Start of Entries shown
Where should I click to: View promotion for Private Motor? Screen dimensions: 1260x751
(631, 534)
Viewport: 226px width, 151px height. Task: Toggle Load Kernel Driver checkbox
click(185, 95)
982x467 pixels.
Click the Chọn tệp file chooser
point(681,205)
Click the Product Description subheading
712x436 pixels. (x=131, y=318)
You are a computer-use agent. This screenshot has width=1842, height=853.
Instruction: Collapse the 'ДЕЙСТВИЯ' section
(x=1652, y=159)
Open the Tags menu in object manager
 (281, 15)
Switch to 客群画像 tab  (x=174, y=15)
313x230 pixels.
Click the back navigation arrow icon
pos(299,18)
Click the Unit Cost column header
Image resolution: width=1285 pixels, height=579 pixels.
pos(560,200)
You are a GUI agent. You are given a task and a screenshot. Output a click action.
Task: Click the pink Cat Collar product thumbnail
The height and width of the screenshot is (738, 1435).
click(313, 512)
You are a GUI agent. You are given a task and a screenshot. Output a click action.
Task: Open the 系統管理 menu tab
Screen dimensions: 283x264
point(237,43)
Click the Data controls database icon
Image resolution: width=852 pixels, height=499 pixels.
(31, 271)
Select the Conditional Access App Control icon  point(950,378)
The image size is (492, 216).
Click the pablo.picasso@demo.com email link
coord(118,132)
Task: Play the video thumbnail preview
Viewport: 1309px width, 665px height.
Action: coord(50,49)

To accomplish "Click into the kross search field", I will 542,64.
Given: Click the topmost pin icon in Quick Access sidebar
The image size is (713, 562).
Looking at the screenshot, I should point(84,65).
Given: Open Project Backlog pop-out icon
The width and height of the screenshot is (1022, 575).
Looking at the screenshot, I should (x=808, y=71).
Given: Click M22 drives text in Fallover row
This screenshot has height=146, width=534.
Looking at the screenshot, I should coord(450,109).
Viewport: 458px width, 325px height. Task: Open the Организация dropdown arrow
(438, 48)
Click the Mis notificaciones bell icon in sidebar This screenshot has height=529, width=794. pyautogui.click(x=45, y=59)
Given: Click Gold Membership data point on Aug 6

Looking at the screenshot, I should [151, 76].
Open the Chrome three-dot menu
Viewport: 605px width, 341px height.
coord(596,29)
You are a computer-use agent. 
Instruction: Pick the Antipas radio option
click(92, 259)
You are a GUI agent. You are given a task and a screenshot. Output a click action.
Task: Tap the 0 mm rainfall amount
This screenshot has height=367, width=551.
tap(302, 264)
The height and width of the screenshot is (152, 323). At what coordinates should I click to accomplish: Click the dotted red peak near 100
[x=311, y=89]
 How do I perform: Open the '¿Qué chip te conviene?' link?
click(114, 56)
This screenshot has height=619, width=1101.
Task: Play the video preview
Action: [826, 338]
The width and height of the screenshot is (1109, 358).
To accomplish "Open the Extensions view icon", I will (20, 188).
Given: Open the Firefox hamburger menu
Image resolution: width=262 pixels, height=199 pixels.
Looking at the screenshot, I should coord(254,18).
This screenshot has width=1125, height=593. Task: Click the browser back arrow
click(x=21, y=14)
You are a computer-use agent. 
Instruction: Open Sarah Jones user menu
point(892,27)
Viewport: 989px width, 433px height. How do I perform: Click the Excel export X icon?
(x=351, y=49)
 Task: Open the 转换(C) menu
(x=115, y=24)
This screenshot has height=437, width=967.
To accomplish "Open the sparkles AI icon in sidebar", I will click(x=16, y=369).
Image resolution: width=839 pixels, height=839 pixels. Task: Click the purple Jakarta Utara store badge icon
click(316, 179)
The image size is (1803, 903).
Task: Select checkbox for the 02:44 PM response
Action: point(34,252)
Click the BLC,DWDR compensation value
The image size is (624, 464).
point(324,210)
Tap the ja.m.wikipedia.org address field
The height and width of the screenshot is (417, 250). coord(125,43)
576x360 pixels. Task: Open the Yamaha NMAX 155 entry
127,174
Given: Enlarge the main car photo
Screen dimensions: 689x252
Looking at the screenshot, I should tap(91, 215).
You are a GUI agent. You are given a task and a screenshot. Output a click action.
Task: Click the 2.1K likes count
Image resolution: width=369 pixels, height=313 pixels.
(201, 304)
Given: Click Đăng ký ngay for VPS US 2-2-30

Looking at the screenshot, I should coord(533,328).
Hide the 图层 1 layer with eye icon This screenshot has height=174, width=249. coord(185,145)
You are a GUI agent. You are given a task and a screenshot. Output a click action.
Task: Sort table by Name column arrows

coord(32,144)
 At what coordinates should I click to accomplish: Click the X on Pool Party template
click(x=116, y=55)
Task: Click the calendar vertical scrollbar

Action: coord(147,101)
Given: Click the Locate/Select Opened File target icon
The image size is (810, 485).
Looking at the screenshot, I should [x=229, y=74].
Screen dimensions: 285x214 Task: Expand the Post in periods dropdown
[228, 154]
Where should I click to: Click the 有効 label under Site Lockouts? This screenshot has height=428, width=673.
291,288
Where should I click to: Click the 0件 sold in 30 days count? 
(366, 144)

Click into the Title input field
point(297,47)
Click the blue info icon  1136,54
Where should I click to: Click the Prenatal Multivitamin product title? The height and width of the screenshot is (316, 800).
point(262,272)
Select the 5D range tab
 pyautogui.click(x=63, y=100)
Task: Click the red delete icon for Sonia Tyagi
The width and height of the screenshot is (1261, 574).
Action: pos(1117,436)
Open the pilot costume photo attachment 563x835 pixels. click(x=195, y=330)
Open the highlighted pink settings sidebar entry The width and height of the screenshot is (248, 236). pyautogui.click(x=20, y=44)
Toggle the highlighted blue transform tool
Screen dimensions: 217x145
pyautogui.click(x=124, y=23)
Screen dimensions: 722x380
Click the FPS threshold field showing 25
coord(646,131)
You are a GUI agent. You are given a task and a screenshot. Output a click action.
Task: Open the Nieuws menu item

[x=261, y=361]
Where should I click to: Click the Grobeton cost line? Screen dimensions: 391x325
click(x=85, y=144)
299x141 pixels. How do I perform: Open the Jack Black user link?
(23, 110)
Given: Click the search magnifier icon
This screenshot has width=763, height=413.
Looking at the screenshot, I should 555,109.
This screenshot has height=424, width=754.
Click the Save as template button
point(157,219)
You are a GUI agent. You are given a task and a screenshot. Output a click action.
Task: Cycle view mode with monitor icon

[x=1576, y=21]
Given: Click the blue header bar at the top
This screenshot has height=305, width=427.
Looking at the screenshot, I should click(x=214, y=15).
End of Entries shown
_Work to be completed_. Where a line of the material above holds the string "search", copy that line.

_Output below_.
To accomplish "Click into the kross search field", I will 542,64.
Given: Click the search magnifier icon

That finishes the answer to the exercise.